REQUIRED ACTION →
Copy the passage from the article about the Catholic Church in Mexico word for word, starting at "Left-wing radicals in" and ending after "the public debate.".

SOURCE DOCUMENT →
····················
Left-wing radicals in Mexico accuse Church of “illegal interference in public affairs”

The Catholic Church in Mexico is suffering political fallout for its opposition to legalized abortion in Mexico City over the last two months, with opponents accusing the Church of violating the precepts of the secular state by participating in the public debate.

The legislative Assembly of the Federal District, which last month legalized abortion up to the twelfth week of pregnancy, has officially demanded that the Secretaría de Gobernación (Interior Ministry) defend the secular state against the “Church’s illegal interference in public affairs.”

And the Social-Democrat Alternative Party filed a lawsuit against Cardinal Norberto Rivera, archbishop of Mexico City, accusing him of violating Mexican laws regulating state-church relations - article 130 of the Mexican constitution - by participating in a debate over a matter of strictly civil jurisdiction such as public health.

Insults, threats and public mockery against the Catholic Church have been increasing over the last few months, revealing a “radical anti-clericalism” that Mexico supposedly had surmounted, said Catholic Attorneys Bar president Armando Martínez.
····················
DATA RECORDS →
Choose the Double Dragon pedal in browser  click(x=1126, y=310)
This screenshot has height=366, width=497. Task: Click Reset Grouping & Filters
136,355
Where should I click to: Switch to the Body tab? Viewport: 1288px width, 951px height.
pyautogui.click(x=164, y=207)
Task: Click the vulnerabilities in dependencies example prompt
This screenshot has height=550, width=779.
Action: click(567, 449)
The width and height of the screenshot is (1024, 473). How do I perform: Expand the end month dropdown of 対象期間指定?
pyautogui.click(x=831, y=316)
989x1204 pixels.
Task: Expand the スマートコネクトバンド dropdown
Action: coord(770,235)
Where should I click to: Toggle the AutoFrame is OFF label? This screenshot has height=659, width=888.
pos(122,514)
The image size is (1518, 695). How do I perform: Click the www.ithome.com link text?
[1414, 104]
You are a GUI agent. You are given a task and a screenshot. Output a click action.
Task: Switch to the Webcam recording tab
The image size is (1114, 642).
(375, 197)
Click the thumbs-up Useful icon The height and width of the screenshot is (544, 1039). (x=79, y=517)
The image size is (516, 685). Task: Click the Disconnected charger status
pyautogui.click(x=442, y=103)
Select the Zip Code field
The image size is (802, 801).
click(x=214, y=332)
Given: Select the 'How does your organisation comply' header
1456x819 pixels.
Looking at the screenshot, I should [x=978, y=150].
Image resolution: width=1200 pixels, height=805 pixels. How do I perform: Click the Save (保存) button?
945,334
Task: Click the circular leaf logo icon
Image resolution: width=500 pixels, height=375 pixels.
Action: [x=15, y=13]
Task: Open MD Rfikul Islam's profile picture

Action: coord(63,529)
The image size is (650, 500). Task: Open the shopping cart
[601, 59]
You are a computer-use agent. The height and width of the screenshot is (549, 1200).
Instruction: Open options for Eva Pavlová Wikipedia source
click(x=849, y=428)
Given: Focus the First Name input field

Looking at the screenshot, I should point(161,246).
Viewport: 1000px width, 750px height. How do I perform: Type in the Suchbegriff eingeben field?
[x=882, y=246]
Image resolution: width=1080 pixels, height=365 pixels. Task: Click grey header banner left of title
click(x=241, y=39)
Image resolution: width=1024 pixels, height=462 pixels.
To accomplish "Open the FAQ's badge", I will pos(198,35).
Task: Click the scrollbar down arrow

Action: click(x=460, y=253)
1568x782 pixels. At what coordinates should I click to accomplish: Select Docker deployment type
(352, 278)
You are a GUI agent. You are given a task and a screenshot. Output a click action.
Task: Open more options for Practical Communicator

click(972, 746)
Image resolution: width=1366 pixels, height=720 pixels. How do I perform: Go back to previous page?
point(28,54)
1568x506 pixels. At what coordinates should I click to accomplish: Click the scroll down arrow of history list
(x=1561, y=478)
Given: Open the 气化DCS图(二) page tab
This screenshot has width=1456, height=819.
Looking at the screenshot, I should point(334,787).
····················
THE ANSWER →
Left-wing radicals in Mexico accuse Church of “illegal interference in public affairs”

The Catholic Church in Mexico is suffering political fallout for its opposition to legalized abortion in Mexico City over the last two months, with opponents accusing the Church of violating the precepts of the secular state by participating in the public debate.